Rany postrzałowe były przyczyną śmierci członków rodziny poszukiwanego od 10 lipca Jacka Jaworka, podejrzanego o ich zabójstwo – wskazały wstępne wyniki sekcji zwłok, przeprowadzonej w Zakładzie Medycyny Sądowej Uniwersytetu Medycznego we Wrocławiu.
– Wstępne wyniki sekcji zwłok wskazują, że wszystkie trzy osoby zginęły w wyniku ran postrzałowych oddanych we wrażliwe życiowo rejony ciała. Było to łącznie 10 strzałów z broni kalibru 7,65 – powiedział prokurator Krzysztof Budzik z zespołu prasowego Prokuratury Okręgowej w Częstochowie. Broni, z której zginęła rodzina, dotychczas nie odnaleziono.

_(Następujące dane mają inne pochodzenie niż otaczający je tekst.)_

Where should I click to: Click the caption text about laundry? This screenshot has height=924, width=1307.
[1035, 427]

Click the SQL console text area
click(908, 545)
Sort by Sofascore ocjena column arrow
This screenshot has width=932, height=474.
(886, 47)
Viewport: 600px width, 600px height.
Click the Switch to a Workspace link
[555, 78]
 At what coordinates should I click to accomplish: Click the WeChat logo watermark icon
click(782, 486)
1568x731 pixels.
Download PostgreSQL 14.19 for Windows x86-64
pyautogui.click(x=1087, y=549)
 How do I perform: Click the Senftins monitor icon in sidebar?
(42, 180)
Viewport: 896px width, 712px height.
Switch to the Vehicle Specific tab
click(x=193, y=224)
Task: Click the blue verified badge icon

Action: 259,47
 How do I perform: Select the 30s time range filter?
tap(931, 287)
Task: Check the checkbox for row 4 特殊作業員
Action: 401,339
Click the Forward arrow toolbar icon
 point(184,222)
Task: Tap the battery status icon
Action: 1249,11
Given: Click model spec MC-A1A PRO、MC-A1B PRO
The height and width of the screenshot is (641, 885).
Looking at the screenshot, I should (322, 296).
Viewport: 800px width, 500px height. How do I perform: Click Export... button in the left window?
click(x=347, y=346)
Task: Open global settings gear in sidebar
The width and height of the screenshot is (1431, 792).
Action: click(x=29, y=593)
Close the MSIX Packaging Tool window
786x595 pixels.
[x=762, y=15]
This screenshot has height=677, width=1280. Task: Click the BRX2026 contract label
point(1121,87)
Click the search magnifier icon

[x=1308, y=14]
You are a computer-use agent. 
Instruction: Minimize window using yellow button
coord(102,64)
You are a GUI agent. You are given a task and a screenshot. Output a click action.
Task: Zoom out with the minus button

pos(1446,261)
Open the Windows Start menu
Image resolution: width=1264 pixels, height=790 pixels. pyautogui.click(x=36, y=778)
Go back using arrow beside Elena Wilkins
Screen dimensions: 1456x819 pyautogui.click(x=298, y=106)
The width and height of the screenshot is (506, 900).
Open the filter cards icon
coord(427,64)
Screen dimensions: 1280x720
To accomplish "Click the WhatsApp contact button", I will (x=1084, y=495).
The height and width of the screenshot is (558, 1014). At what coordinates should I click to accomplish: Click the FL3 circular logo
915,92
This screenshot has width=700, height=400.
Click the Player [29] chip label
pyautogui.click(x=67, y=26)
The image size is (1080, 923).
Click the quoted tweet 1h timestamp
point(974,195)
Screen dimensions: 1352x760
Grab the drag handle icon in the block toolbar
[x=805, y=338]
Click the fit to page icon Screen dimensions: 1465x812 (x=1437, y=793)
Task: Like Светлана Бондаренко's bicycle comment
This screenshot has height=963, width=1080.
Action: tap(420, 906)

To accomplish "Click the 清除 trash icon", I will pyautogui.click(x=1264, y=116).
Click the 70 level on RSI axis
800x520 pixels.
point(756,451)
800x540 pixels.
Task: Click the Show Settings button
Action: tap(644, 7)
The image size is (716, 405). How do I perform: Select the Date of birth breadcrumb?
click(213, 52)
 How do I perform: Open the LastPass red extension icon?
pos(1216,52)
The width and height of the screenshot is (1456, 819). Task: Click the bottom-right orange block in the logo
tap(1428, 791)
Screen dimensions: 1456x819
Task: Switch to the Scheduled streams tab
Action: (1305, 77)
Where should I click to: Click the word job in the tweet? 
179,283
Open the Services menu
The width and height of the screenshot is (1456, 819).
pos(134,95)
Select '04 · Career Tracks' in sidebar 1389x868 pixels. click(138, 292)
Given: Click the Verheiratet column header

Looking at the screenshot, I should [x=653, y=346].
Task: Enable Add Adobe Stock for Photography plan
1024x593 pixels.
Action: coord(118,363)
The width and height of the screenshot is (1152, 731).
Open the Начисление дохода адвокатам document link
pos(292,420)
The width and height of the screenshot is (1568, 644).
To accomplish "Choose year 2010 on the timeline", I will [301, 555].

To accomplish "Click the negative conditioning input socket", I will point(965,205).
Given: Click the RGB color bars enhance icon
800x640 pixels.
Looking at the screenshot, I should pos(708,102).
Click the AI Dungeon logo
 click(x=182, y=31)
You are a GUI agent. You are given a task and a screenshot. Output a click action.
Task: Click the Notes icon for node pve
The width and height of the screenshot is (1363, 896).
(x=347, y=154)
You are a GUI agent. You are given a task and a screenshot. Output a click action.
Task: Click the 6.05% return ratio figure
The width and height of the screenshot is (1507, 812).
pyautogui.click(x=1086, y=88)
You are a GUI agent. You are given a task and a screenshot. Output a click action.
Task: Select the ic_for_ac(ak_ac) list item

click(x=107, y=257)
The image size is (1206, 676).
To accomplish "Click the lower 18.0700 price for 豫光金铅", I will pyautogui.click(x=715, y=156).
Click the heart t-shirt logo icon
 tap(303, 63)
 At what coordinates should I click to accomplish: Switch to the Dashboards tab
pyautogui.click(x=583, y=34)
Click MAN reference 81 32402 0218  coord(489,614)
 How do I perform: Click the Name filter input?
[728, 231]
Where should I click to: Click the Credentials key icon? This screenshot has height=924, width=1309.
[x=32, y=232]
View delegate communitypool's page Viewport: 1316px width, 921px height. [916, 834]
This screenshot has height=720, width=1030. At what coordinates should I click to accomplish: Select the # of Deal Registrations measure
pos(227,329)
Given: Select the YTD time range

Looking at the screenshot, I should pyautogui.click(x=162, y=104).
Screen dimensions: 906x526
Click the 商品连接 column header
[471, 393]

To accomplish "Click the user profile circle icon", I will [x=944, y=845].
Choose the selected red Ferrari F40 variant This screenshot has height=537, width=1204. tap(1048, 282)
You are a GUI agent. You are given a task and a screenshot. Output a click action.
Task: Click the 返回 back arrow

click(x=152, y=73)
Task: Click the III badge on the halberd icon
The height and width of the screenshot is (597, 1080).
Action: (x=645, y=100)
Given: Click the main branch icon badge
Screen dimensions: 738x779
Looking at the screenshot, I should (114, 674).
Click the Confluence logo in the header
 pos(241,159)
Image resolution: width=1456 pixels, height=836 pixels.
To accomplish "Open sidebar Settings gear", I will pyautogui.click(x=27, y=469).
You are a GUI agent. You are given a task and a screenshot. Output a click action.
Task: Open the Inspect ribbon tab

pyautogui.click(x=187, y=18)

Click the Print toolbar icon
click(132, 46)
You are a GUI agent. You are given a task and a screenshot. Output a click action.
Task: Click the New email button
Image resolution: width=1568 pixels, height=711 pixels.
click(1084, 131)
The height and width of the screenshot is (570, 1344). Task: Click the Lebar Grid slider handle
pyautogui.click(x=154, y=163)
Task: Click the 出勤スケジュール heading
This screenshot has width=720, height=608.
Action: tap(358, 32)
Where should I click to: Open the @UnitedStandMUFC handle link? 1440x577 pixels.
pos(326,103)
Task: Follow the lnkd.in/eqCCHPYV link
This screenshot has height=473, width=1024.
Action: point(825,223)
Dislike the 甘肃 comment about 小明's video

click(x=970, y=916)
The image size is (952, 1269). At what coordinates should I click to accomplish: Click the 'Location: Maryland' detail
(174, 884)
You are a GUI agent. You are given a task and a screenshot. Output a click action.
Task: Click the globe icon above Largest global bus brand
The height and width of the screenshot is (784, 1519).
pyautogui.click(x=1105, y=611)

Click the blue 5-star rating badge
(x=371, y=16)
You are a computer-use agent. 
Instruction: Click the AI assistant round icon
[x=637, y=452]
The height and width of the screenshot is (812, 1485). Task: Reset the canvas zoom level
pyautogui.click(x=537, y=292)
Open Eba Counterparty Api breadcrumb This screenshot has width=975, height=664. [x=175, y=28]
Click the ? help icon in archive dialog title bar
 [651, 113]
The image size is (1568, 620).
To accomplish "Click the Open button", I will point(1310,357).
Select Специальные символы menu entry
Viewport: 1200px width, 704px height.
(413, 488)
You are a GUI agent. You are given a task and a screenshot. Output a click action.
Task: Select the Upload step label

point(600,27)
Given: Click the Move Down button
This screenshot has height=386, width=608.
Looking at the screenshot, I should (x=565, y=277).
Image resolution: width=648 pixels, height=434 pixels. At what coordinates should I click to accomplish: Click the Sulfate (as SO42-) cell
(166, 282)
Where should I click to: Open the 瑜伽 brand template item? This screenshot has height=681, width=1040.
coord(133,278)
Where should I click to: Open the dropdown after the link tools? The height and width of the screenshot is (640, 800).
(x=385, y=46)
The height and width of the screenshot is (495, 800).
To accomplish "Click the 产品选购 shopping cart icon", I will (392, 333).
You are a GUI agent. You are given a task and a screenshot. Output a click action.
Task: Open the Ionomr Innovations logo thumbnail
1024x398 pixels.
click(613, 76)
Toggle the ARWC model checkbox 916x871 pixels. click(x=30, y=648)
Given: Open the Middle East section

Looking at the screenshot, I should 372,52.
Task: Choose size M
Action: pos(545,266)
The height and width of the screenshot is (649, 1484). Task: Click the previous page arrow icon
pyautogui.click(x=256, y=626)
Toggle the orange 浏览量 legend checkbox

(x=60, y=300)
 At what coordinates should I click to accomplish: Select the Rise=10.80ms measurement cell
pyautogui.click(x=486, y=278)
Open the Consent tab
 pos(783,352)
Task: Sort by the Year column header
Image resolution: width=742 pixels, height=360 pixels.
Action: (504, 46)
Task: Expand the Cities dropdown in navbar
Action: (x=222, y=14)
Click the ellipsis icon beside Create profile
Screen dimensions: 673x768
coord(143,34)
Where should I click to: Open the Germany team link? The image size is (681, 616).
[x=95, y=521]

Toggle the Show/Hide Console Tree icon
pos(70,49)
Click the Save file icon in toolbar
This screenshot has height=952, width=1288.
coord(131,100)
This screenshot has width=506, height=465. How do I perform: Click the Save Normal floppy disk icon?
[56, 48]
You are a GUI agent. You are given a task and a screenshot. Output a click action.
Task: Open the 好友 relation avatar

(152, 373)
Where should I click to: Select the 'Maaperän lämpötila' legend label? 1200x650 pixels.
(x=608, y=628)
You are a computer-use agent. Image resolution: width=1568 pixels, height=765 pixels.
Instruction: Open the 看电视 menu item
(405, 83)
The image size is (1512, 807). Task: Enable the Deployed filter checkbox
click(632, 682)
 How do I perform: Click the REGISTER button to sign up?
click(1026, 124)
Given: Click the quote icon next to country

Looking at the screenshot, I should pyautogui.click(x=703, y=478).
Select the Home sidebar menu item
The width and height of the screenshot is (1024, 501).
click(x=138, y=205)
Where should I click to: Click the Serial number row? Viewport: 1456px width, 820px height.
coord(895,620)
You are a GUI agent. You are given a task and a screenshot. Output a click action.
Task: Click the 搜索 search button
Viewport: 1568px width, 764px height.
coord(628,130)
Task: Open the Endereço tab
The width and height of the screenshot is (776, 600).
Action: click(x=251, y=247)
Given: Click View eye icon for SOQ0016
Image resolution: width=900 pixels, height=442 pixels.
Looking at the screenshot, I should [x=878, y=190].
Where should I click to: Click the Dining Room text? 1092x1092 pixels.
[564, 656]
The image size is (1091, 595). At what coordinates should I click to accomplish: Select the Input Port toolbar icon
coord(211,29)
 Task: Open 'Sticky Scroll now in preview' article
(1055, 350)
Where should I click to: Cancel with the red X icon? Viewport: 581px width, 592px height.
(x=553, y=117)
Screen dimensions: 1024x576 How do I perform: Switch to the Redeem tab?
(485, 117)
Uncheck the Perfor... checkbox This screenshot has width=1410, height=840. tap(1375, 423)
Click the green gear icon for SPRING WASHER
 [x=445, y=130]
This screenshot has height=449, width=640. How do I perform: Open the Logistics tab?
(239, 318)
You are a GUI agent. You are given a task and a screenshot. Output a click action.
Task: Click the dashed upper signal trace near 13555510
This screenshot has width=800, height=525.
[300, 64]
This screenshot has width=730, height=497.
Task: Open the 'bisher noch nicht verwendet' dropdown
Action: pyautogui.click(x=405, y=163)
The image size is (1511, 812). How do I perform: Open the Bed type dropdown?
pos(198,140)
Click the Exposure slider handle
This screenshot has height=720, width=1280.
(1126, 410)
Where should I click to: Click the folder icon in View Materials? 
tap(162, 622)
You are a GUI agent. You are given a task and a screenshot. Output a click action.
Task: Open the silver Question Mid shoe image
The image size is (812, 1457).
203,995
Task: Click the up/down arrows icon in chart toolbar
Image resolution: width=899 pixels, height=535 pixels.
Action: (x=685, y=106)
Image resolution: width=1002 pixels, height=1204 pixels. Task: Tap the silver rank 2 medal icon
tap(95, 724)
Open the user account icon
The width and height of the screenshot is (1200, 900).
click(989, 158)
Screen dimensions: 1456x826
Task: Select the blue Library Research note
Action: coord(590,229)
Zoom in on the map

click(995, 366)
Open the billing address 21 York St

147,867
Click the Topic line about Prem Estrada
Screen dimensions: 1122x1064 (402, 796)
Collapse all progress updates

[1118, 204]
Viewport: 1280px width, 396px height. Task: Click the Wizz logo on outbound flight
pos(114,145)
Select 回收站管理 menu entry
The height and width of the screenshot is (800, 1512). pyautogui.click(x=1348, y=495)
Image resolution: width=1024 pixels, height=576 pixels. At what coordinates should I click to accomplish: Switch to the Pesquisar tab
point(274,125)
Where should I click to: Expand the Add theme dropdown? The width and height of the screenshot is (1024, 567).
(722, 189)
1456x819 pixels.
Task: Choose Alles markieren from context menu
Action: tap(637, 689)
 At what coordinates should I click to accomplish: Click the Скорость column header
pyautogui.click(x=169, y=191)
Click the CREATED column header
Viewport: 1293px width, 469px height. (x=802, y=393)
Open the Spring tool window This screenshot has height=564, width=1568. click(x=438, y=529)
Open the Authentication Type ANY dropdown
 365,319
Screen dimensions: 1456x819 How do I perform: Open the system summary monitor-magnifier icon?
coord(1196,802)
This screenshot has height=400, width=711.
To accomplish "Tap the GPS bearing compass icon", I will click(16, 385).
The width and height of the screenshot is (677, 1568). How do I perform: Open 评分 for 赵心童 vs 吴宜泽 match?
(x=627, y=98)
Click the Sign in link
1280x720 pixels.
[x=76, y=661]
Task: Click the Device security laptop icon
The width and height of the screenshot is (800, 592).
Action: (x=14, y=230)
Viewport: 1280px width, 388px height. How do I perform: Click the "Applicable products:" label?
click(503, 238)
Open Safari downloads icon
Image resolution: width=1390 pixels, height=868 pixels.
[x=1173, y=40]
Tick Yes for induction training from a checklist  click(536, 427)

52-letni podejrzany o zabójstwo brata, jego żony i syna Jacek Jaworek wciąż jest poszukiwany. Policja zwróciła się z prośbą do mieszkańców gminy Dąbrowa Zielona w powiecie częstochowskim oraz innych osób, aby w godzinach 18.00-6.00 przez kilka kolejnych dni powstrzymali się od przebywania na terenach leśnych w tej miejscowości. Ma to związek z działaniami służb w zakresie poszukiwań Jacka Jaworka oraz użyciem w tym miejscu specjalistycznego sprzętu.
– Specyfika tych czynności wymaga, aby były prowadzone w nocy, nie mogę jednak ujawnić szczegółów – powiedział młodszy aspirant Kamil Sowiński z Komendy Miejskiej Policji w Częstochowie.
W przypadku napotkania Jaworka należy zachować daleko idącą ostrożność – nie podejmować samodzielnie żadnych działań oraz powiadomić policję. Informacje o poszukiwanym mają policjanci z całego kraju oraz Straż Graniczna. Policyjne czynności nadzoruje Prokuratura Okręgowa w Częstochowie, która przejęła sprawę od śledczych z Myszkowa.